_Items_:
** Start **
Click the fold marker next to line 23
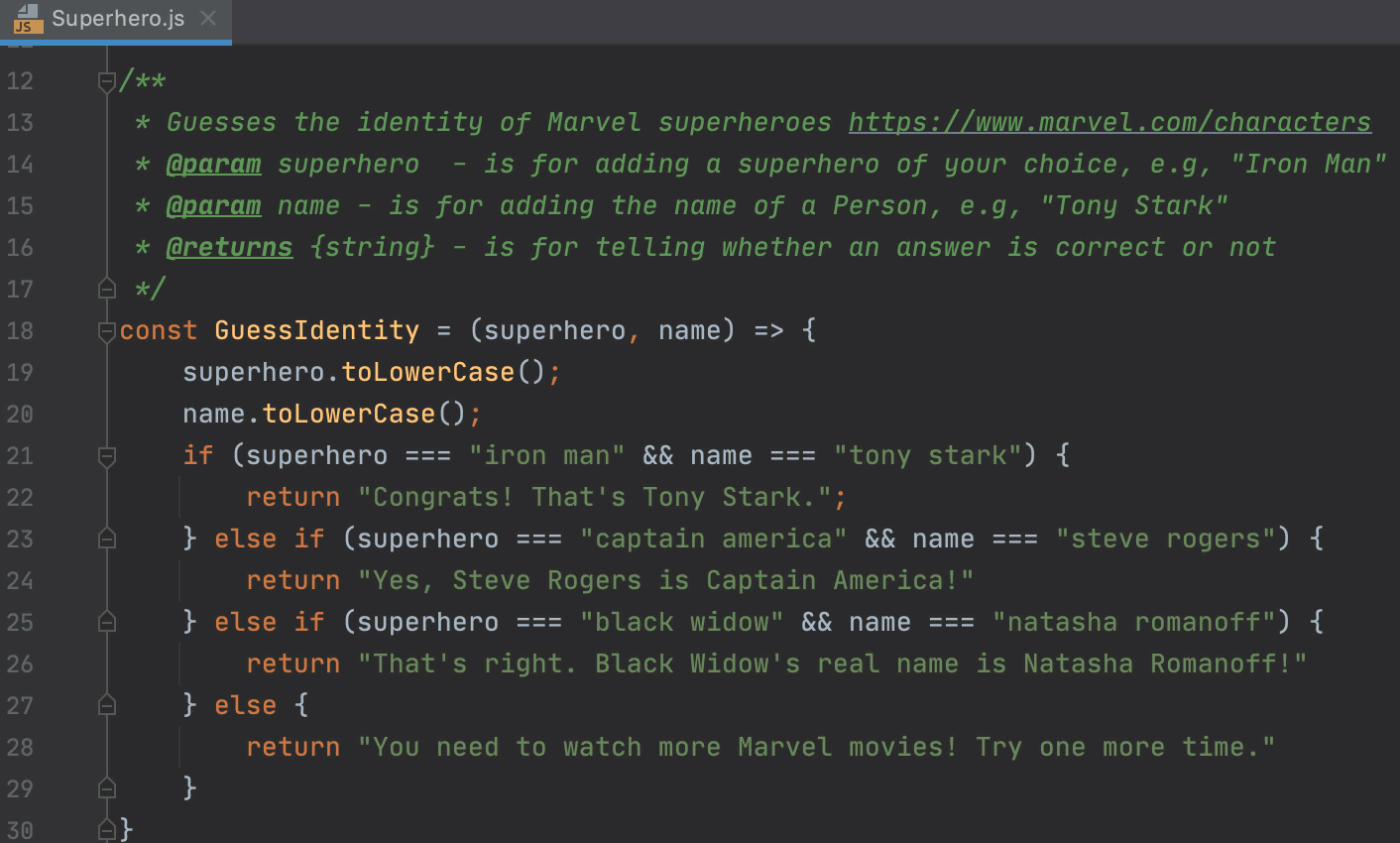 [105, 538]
** End **
** Start **
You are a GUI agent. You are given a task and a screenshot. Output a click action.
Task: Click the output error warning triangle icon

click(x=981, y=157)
** End **
_The problem_: Please set out everything from the line containing "You are a GUI" down to the line containing "click(x=981, y=157)", both included, as a Markdown table with the columns Row and Line, numbering each row and leaving out blank lines.

_Task answer_:
| Row | Line |
|---|---|
| 1 | You are a GUI agent. You are given a task and a screenshot. Output a click action. |
| 2 | Task: Click the output error warning triangle icon |
| 3 | click(x=981, y=157) |